2. My new chef knife is seriously sharp.
3. The emergency room takes about 3,000 hours longer than you think it will.
4. Things could be worse.
5. I am/will be okay.
Okay, so enough about me. Let’s talk about our neon-loving, food-obsessed, guest of honor today, Jessica and her new little babe to be. I first fell in love with Jessica via Pinterest a while back. I mean these veggie sliders of hers taunted me for years. Finally, I made a little version of my own inspired by her beauties – because I had to.

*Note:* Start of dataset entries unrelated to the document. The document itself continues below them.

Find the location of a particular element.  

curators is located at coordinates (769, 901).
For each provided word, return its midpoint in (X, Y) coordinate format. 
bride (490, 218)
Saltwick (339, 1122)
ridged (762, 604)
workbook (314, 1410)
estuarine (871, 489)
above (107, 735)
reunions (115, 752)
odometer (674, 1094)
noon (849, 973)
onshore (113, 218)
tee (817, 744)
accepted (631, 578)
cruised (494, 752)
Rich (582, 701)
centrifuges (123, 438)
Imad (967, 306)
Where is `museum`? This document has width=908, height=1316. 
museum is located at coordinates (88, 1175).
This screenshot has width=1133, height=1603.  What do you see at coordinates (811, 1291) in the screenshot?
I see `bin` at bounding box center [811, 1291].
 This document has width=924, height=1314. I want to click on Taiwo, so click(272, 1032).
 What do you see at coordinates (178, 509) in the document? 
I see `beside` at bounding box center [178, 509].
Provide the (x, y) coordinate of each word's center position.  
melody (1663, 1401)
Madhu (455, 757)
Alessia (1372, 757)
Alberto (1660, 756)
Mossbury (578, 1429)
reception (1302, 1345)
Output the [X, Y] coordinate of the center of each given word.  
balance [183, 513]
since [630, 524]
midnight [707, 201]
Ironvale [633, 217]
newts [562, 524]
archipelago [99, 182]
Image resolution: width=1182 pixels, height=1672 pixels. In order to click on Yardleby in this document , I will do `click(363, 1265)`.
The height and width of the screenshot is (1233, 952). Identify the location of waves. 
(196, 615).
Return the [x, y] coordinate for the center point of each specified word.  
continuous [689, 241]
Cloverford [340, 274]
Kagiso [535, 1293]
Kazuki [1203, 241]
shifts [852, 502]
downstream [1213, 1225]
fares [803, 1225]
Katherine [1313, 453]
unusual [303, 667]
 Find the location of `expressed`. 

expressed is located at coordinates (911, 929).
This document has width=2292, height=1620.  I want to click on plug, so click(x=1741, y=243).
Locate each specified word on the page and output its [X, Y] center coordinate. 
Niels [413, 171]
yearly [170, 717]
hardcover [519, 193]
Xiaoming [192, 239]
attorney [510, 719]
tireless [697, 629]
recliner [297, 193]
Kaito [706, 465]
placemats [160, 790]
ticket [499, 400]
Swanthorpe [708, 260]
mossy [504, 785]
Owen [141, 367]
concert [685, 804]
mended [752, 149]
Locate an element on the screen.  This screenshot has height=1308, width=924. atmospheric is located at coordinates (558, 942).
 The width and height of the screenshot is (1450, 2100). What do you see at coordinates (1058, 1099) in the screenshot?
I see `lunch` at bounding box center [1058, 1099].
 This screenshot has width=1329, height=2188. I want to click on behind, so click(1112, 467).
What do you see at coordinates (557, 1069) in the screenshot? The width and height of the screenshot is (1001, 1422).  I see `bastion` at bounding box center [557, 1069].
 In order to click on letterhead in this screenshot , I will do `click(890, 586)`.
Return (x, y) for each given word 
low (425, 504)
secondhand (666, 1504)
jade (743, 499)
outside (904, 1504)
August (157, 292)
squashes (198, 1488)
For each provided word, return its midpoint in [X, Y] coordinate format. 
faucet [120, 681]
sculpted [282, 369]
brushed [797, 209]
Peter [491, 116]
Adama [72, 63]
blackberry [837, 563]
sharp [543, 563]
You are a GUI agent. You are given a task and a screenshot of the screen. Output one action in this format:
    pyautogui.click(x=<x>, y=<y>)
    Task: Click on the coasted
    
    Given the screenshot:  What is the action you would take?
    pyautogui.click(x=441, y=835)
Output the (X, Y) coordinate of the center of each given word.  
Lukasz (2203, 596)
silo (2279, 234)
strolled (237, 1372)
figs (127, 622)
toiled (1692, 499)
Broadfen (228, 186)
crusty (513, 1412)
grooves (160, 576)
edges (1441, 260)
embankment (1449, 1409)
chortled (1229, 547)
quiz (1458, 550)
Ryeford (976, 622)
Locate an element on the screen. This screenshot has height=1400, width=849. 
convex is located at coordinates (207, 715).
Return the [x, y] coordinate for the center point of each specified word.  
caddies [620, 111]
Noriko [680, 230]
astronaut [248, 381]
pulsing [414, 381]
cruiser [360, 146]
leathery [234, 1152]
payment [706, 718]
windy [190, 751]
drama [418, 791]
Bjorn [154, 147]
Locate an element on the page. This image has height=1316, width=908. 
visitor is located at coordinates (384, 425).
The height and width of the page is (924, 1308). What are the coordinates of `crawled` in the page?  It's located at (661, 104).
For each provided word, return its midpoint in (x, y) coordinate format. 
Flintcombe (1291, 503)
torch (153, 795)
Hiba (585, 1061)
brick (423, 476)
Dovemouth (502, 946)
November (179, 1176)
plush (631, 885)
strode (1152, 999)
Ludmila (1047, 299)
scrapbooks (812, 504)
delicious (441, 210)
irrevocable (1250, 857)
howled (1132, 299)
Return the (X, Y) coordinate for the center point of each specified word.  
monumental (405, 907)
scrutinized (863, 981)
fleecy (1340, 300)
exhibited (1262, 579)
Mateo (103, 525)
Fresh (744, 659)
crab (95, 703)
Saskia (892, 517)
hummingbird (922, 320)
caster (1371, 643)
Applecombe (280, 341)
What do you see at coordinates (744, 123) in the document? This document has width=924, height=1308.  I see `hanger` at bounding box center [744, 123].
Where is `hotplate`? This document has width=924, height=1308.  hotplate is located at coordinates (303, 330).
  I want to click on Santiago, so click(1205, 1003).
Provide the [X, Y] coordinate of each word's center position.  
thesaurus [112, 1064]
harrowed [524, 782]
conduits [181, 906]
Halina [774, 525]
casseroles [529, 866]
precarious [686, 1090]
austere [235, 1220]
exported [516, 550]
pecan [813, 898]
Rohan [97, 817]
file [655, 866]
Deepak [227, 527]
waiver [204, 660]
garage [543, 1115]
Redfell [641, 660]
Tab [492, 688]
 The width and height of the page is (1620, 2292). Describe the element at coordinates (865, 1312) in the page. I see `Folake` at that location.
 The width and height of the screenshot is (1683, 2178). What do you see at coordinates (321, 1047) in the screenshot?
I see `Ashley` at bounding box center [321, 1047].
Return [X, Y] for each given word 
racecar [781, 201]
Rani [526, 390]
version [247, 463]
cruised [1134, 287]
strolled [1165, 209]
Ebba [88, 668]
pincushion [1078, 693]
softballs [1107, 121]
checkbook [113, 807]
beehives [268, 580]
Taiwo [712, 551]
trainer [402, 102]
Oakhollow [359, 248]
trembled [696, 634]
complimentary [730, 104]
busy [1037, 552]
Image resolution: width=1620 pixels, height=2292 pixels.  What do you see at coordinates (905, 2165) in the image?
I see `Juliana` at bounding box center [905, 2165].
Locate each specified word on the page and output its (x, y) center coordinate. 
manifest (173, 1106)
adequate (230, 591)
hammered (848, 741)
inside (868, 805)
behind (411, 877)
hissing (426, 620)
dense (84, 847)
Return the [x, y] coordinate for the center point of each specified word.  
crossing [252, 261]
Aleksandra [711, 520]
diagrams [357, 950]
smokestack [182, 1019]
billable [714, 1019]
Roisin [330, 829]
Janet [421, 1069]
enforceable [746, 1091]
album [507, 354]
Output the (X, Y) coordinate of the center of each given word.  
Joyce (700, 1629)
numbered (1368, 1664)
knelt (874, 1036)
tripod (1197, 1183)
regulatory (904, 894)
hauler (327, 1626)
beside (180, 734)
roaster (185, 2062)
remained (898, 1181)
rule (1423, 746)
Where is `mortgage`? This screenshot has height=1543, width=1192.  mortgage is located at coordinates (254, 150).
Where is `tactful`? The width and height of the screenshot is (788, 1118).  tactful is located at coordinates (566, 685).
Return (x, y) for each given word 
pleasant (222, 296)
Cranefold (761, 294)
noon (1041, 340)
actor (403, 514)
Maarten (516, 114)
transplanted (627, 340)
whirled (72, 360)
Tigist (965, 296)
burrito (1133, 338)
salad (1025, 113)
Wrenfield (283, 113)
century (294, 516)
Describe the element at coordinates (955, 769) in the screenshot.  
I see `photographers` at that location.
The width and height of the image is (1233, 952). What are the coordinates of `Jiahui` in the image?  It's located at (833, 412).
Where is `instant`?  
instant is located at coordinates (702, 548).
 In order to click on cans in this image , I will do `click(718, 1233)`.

Jessica is a huge blogging inspiration, and total pro. She is authentic as it gets. And in addition to her bundle of joy she has a brand new book out, Seriously Delish and you definitely need a copy. These shredded harvest hash breakfast tacos are my ode to her. They’re as over the top as any veggie taco could be. With a perfectly crispy fried egg, layered with ripe avocado and sprinkled with shredded harvest vegetable hash. Which fittingly looks like confetti. I mean, this is a celebration, right?
A huge thanks to Bev and Ashley for putting together this virtual baby shower. I’m honored to be apart of this group of bloggers celebrating Jessica and all of her beauty. Head over to Bev Cooks + Edible Perspective to get the full list of attendees and their party dishes.
- 1 beet
- 1 watermelon radish {or handful of red radishes}
- 3 kale leaves, ribs removed
- 8 brussels sprouts
- 1 leek
- 1 carrot
- 3 tablespoons olive oil
- 1/2 teaspoon sea salt
- 1/2 teaspoon black pepper
- Preheat the oven to 450 degrees, and line a baking sheet with parchment paper.
- Shred or finely julienne all of the vegetables. Toss them with olive oil, salt and pepper, and then spread them evenly onto the baking sheet.
- Roast for 10 minutes. Flip and then roast for another 10 minutes or until the vegetables are crispy and tender.
Richard Tunner
Friday 23rd of August 2019
These look amazing! Love your recipes, photos and everything else. I know I can always find something to cook here for my picky family and gluten-free daughter, so, thank you!
Kathleen
Tuesday 21st of May 2019
Tried this and I love it. Absolutely delicious. The recipe is easy to follow, thanks!
Kara Mathys @Wellnessgrit
Wednesday 13th of March 2019
This recipe was so easy to follow along when preparing them yesterday. So mesmerized by these. Thanks for sharing!
Roshani
Wednesday 18th of January 2017
Oh my gosh, I hope they taste as great as they look. Great photos!
Kate
Tuesday 2nd of December 2014
Uh oh, I hope your pinky is all healed up now! I am just obsessed with these roasty breakfast tacos. Beautiful!